Wife Wanted: Don’t All Rush At Once

The godly wife

I’m sure we’ll all envy the the lucky lady who bags this catch, girls. She’s in for a real treat. From the blog formerly known as Baptists for Brownback:

Single White Republican Christian Male

I am a single White Christian Republican Male- Straight and 6?4. I am a born again Christian Republican Baptist and jolly good looking if God will permit me the small sin of vanity. I am looking for the White Christian Republican Woman of my dreams.

Aren’t we all?

Hey, I hear Ann Coulter’s still single, I can’t imagine why. A possibility, d’you think? She has the ‘white’ part down pat.

A man has too many things to contend with and needs the most perfect woman to compliment his life.

Oh I know, the poor loves, how they suffer. All that shoe-lace tying, laying down the law and bum-wiping, it taxes the mind and the soul in the worst way.

------------------------------

Copy the stretch of the blog post from "Single White Republican" through "of my dreams.", swapping "jolly good looking" for "rather handsome".

------------------------------

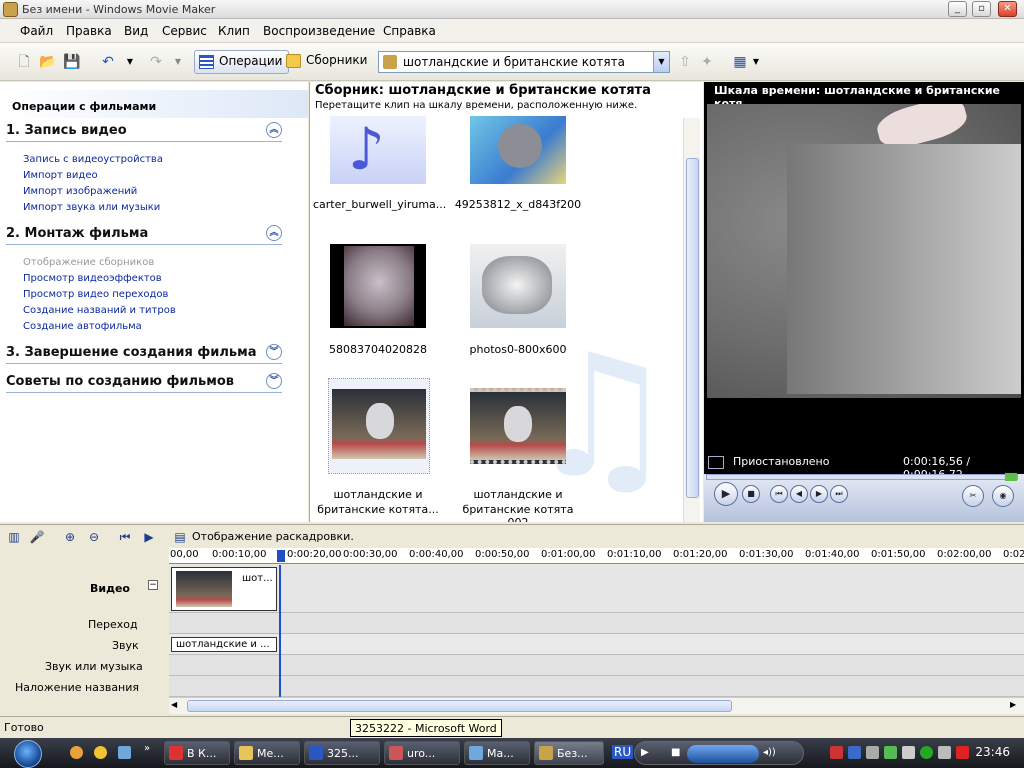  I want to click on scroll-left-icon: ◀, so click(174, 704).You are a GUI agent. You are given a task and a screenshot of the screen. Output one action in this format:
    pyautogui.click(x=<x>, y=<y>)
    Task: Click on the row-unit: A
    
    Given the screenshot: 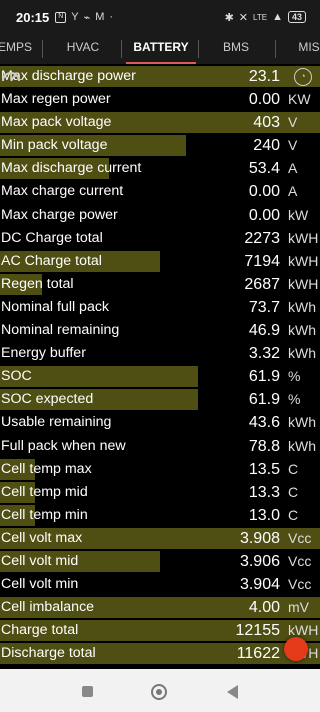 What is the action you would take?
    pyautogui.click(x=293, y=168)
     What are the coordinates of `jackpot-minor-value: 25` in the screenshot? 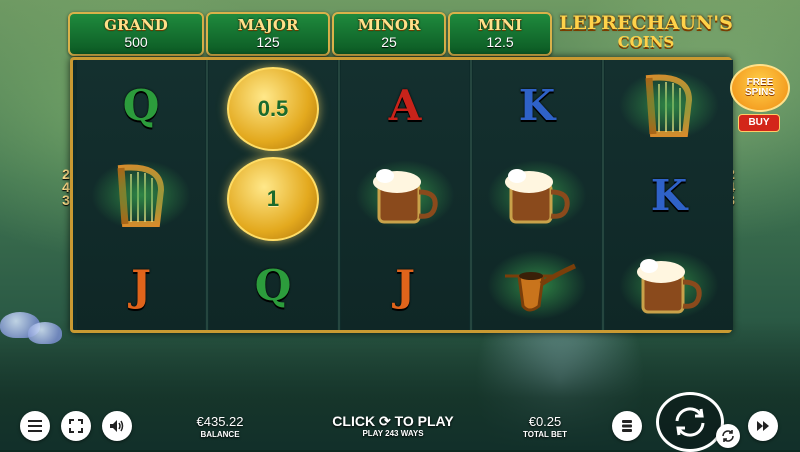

------------------------------

ANSWER -
Single White Republican Christian Male

I am a single White Christian Republican Male- Straight and 6?4. I am a born again Christian Republican Baptist and rather handsome if God will permit me the small sin of vanity. I am looking for the White Christian Republican Woman of my dreams.